Mais au fait, pourquoi ?

Pourquoi le tactile est-il devenu dans la représentation de l’utile et de l’agréable le meilleur moyen de mettre en marche et de piloter les objets ? »

En attendant la suite, ma dernière chronique dans l’Express est lisible ici.

10 Réponses à “Sacrées tablettes… ou pourquoi le tactile ?”


  • Parce qu’on interagit directement avec les objets, boutons, images affichées par l’écran, que ça supprime l’intermédiaire jusqu’alors obligatoire entre l’utilisateur et l’appareil.

  • Le tout-tactile augmente mécaniquement la taille de l’écran. Evident, non ?
    Regardons un Black Berry clavier (non, ce n’est pas sale) et un iPhone (au hasard). Une fois que t’as tapé ton texto de la mort sur sur ton BB, le clavier est toujours là, sur l’iPhone le clavier a subitement disparu, laissant le totalité de l’écran pour… pourquoi, au fait ?
    Etonnant, non ?

  • sans compter le fait que le tactile c’est pas terrible coté doigts gras sur écran rapidement crade

  • En absence du télépathique, bah on fait comme on peut.

    Et ne trouve surtout pas une analogie entre les cristaux liquides et le liquide amniotique, une sorte d’analyse freudienne du pourquoi du comment du besoin du « touché ».

    A un moment c’était l’engouement vers le mini, aujourd’hui c’est vers le touch. Ca évoluera.

  • Oui, on peut dire que l’interaction est plus directe, plus « simple », plus visuelle en tout cas. Comme plus proche de notre interaction avec les objets physiques. Je pense que le tactile rend d’une certaine manière le virtuel plus physique.
    Avec le tactile, on a l’impression de faire moins d’effort qu’avec des boutons ; on effleure, on n’appuie plus.
    J’avais un autre argument mais je ne m’en souviens plus… je repasserai.

  • Bonjour,

    1) il semble que pour les utilisateurs, désigner avec le doigt soit beaucoup plus simple qu’utiliser un outil de pointage (souris, trackpad, etc.) toujours un petit peu imprécis et fonction de la taille de l’écran, de l’âge de l’utilisateur et les conditions d’utilisation (train, métro, etc.) ;
    2) les autres modes de commandes, notamment par la voix, ne sont pas prêts ou pas réellement efficaces ;
    3) pour les industriels, le tactile est plus facile à mettre en œuvre, moins fragile que les touches mécaniques, moins coûteux à fabriquer et à localiser, dont la signalétique est moins absconse à déchiffrer (pas identifiable par tous).

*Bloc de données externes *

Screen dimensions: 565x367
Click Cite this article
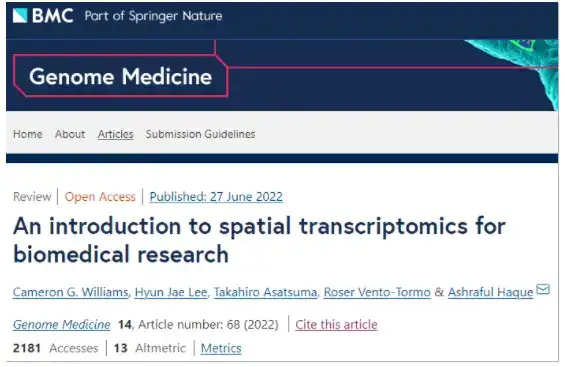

    Bon courage et merci pour les tweets.

  • L’autre argument c’est que l’on vit par les sens et on aime voir/entendre/goûter/toucher/sentir. C’est aussi pour ça qu’on aime le tactile.

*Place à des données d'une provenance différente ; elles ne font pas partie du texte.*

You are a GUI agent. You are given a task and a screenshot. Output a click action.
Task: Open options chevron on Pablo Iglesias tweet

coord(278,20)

  • C’est à cause de « minority report ». Pour donner l’air en avance sur son temps, il n’y a pas mieux.
    Avant c’était uniquement à la Villette pour les gosses, cités des enfants, qu’on trouvait des écran tactiles. De là à dire que c’est pour élargir le marché aux neuneux, il n’y a qu’un pas, qu’il ne faut surtout pas franchir, houlala surtout pas.

  • Jolie mise en bouche David…

    Je suis aussi partisane de la théorie sensualiste, et du « je sens donc je suis »…
    A l’expérience visuelle et auditive s’ajoute l’expérience tactile…
    J’y ajoute aussi une dimension régressive qui participe à l’addiction pour l’objet : je pense là à l’enfant qui a systématiquement besoin de toucher les objets, les mettre en bouche et les goûter, pour s’approprier son monde…

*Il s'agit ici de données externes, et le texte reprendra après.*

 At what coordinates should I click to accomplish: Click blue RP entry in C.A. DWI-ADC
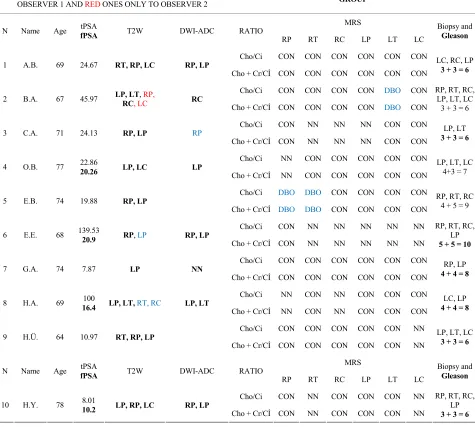click(197, 133)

    Des paris pour la prochaine évolution ? ^^

  • Parce que Mr Steve Jobs a dit, quand il a présenté l’iPhone, que c’était cool. Du coup c’était cool pour des millions de gens. C’est la seule explication.

    Objectivement, sur les portables c’est pas cool. Taper un texto, ok! Mais taper des mails, il faut en avoir envie (ou être obligé). Quand au gain sur la taille de l’écran, il est dérisoire.